EXERCISE DIRECTIONS =>
Data follows below. Repeat exactly the lines between the line holding "Instruction: Click the" and the line holding "1099x396 pixels.", inclusive, and nothing more; drop pictures.

[Pixel coordinate grounding data]
▼

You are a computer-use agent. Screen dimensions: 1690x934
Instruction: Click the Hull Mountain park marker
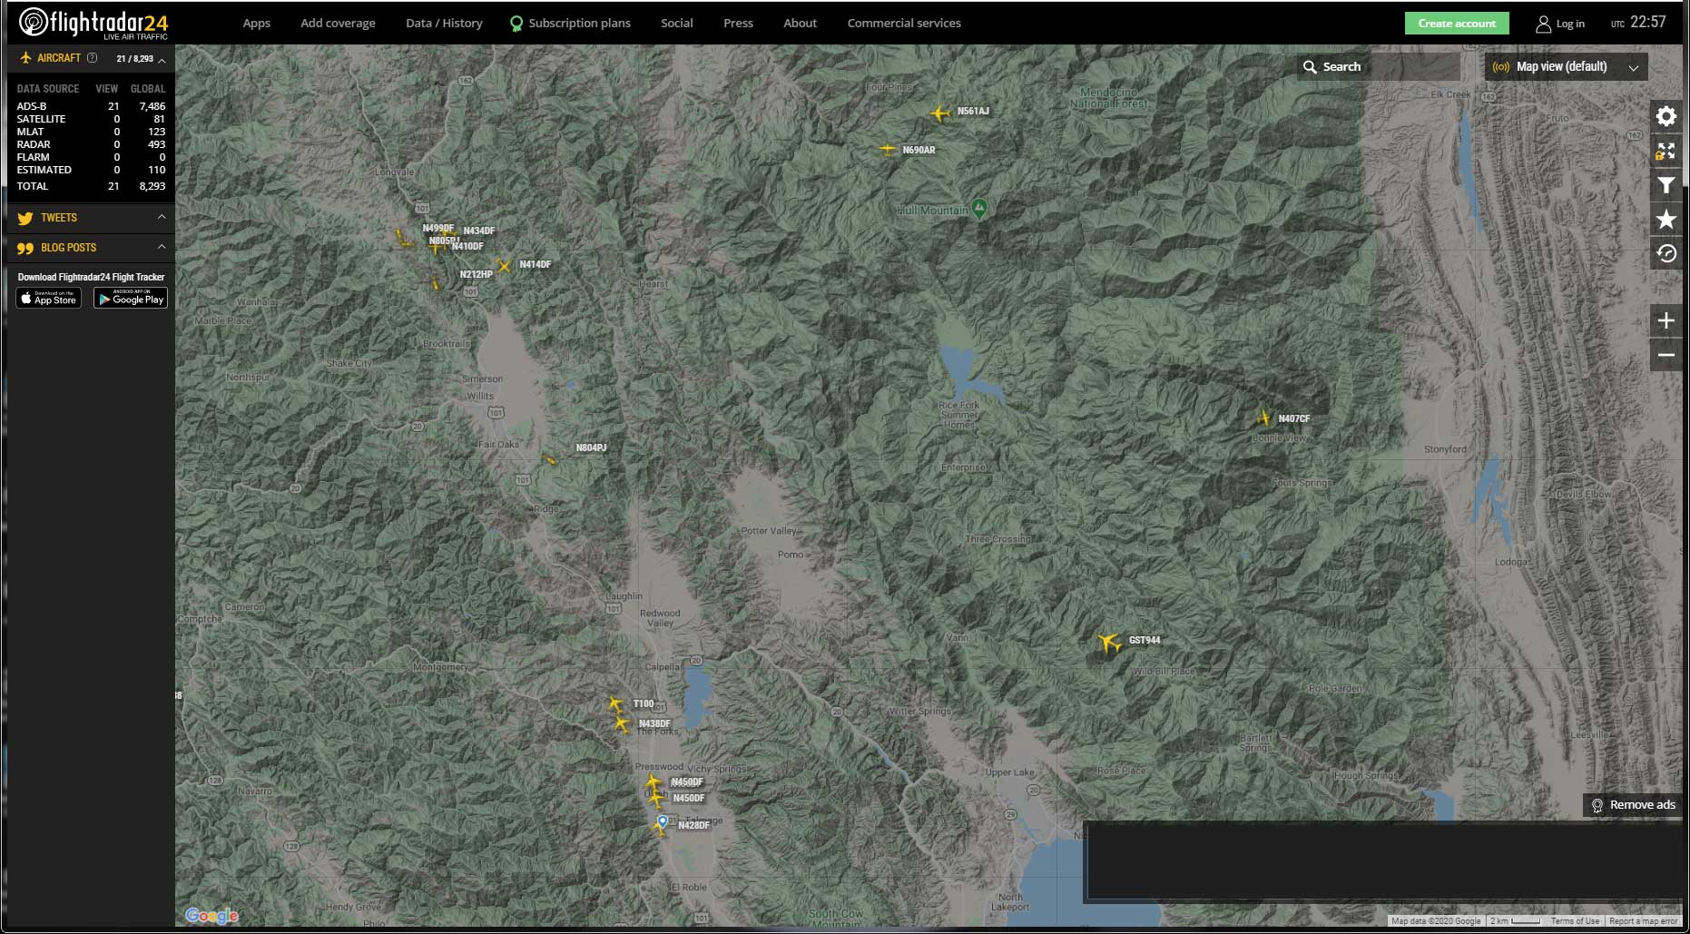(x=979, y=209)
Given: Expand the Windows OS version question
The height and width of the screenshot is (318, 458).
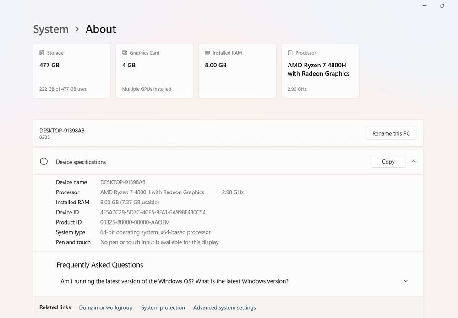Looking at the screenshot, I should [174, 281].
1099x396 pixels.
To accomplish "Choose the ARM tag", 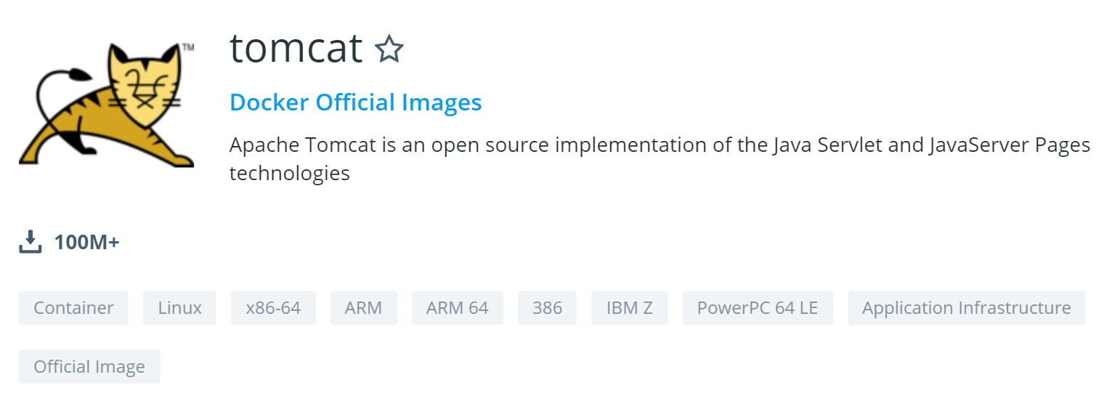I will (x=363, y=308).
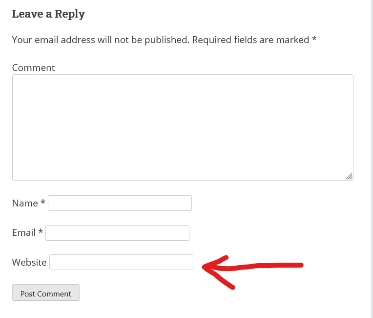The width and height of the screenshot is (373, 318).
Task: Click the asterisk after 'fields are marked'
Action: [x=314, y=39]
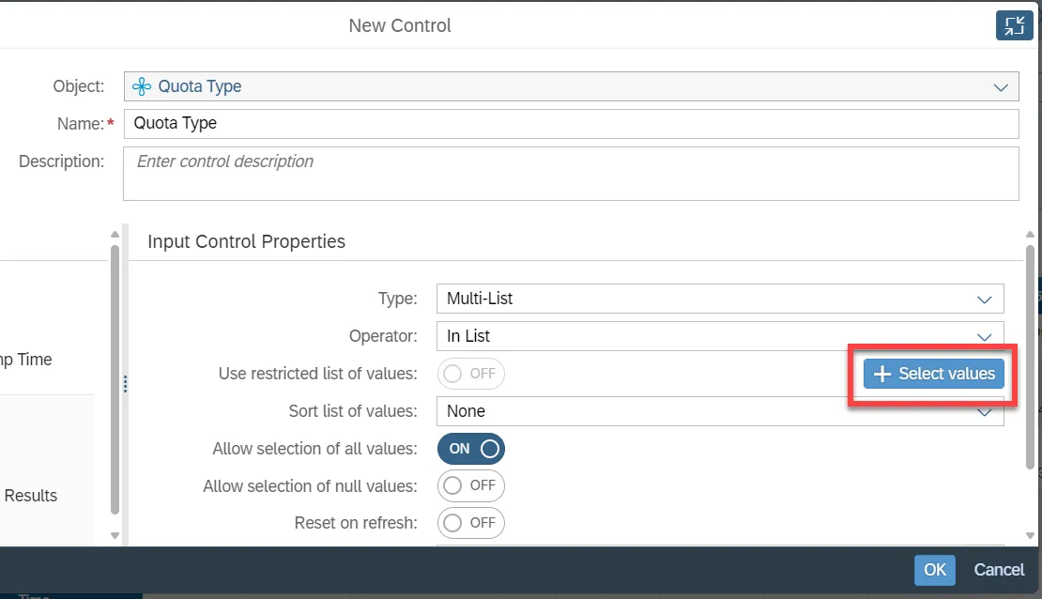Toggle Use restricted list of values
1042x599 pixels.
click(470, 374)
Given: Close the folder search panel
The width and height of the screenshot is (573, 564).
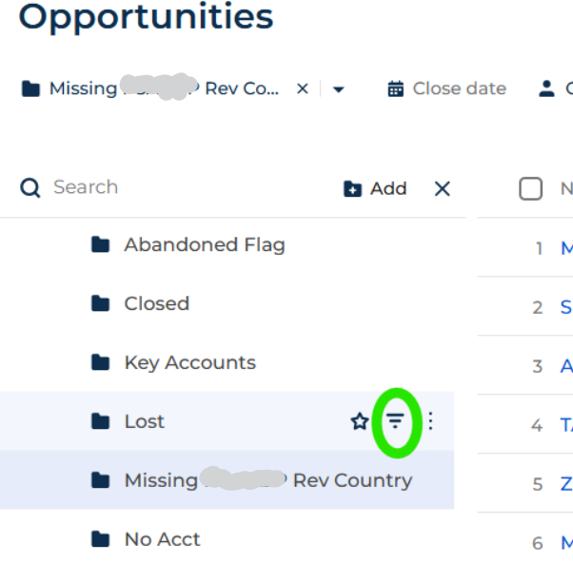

▲

RESPONSE =>
Instruction: Click the Hull Mountain park marker
(x=979, y=209)
Given: Expand the Windows OS version question
The height and width of the screenshot is (318, 458).
Looking at the screenshot, I should [174, 281].
1099x396 pixels.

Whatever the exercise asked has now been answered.